**Task item:**
Below are records to repeat exactly. Omit the pictures from the copy.

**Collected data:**
+++
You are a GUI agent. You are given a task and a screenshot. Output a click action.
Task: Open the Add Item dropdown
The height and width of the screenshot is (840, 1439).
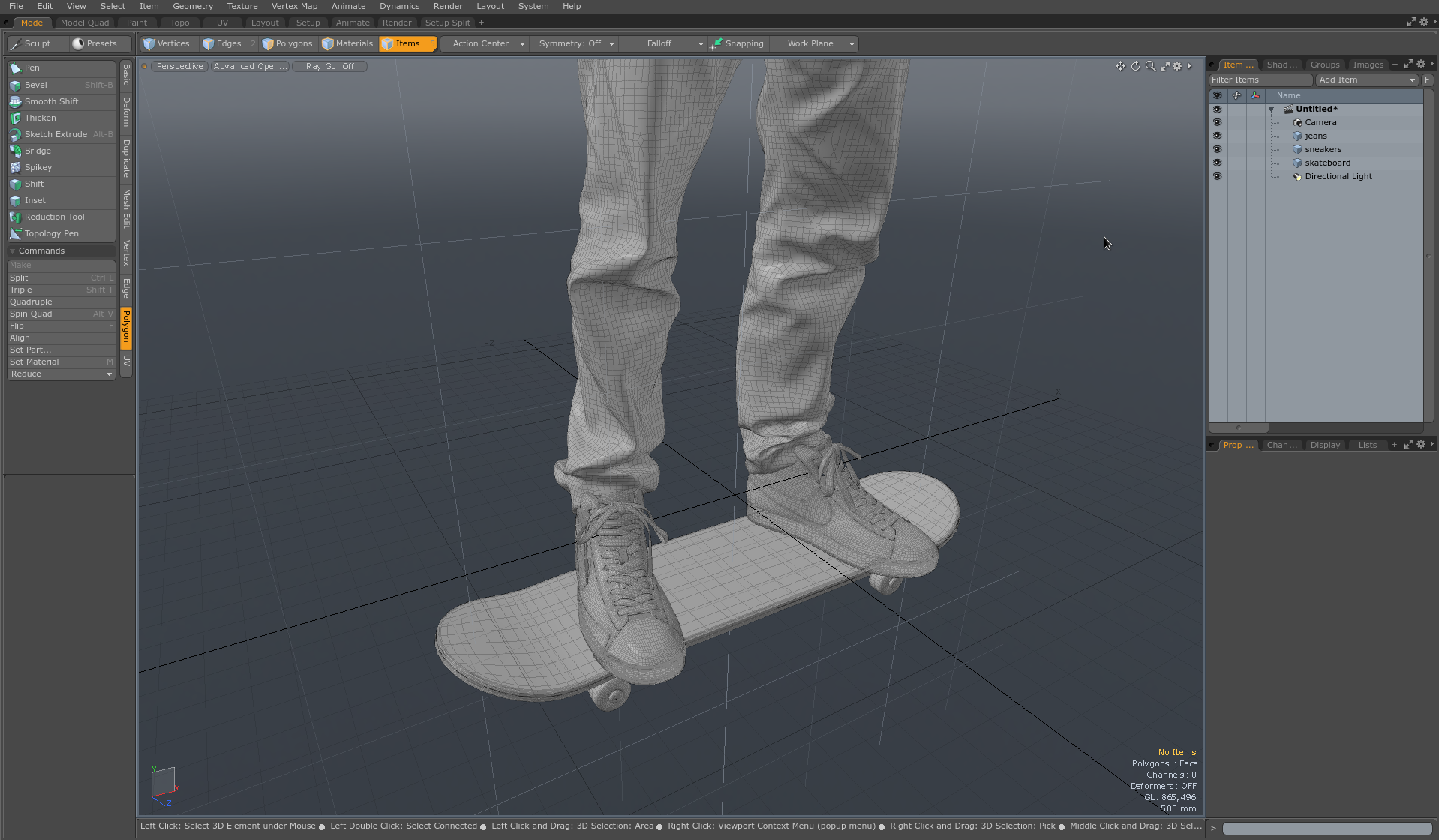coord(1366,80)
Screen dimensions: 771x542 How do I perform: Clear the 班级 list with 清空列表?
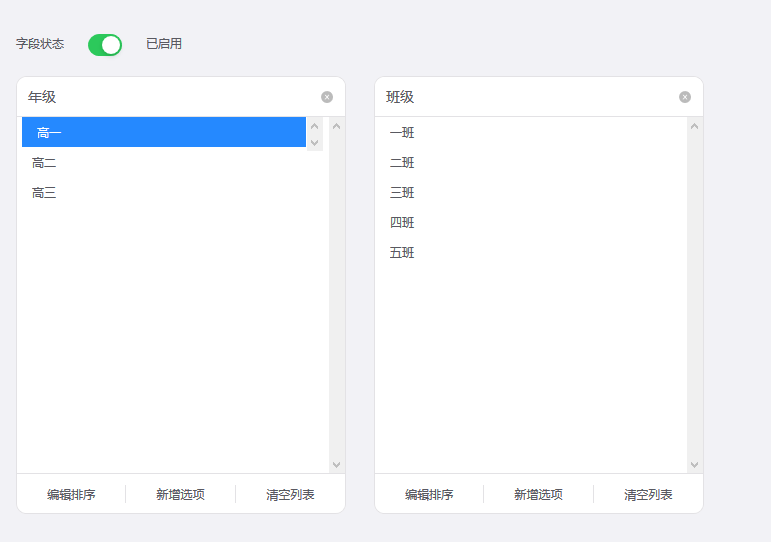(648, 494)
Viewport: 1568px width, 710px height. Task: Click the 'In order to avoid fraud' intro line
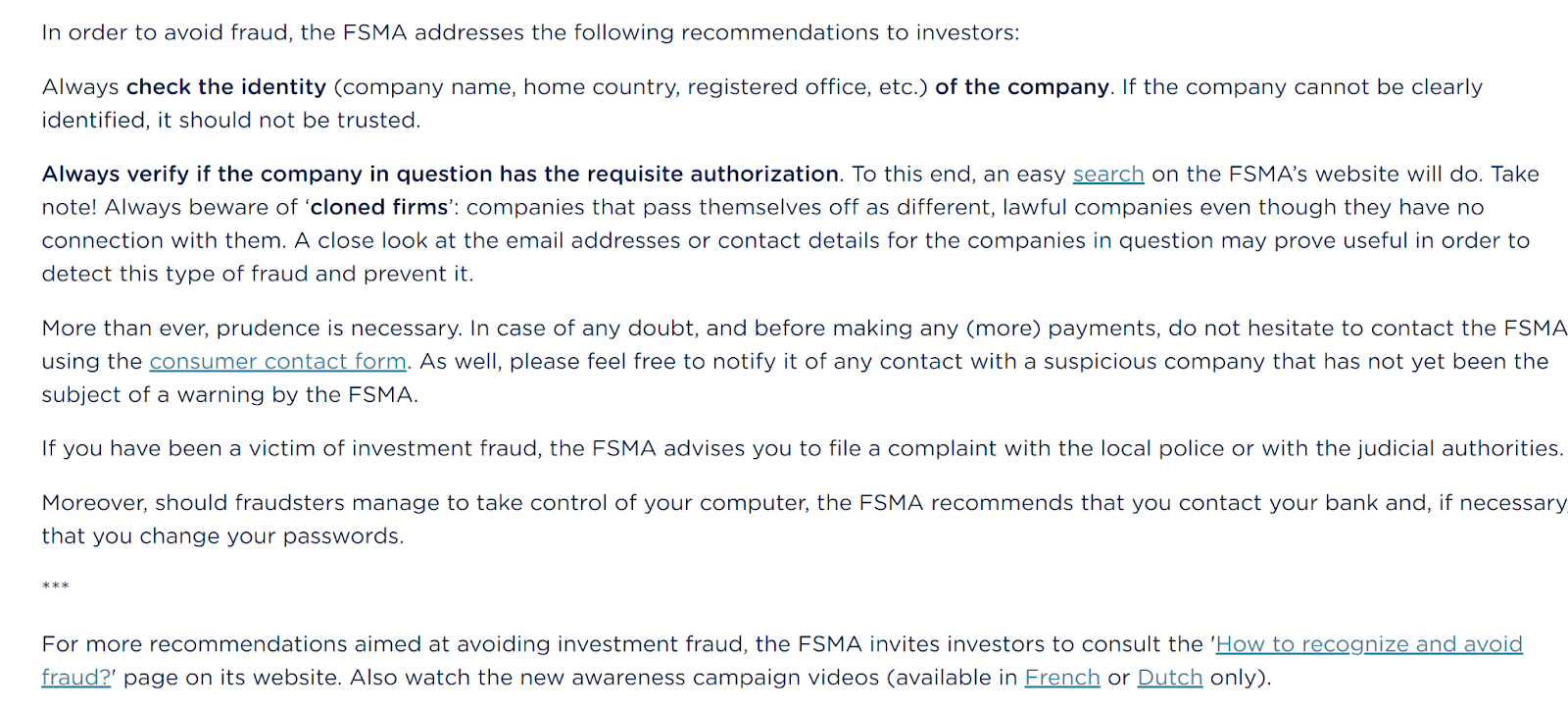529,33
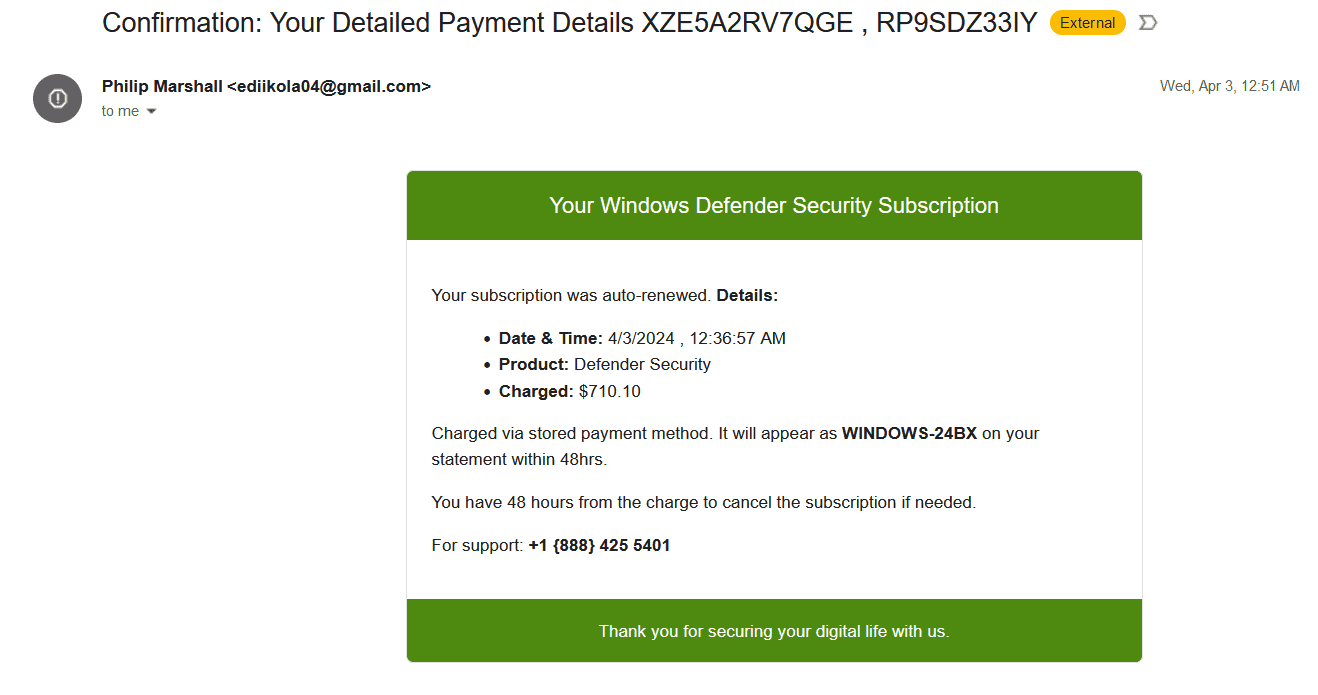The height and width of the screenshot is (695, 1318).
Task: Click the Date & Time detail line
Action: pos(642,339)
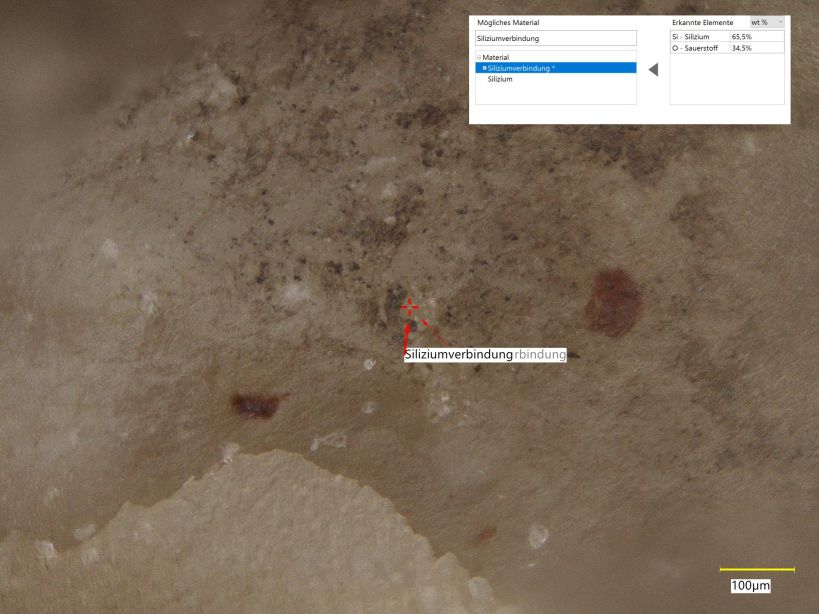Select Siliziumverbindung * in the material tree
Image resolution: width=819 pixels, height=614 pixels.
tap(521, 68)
+++
**Solution to this exercise:**
You are a GUI agent. You are given a task and a screenshot. Output a click action.
Task: Open the Add Item dropdown
The height and width of the screenshot is (840, 1439).
coord(1366,80)
Screen dimensions: 771x542 How do I perform: Clear the 班级 list with 清空列表?
(648, 494)
Viewport: 1568px width, 710px height. Task: Click the 'In order to avoid fraud' intro line
529,33
The height and width of the screenshot is (695, 1318).
Task: Click the Date & Time detail line
Action: pos(642,339)
Select Siliziumverbindung * in the material tree
Image resolution: width=819 pixels, height=614 pixels.
tap(521, 68)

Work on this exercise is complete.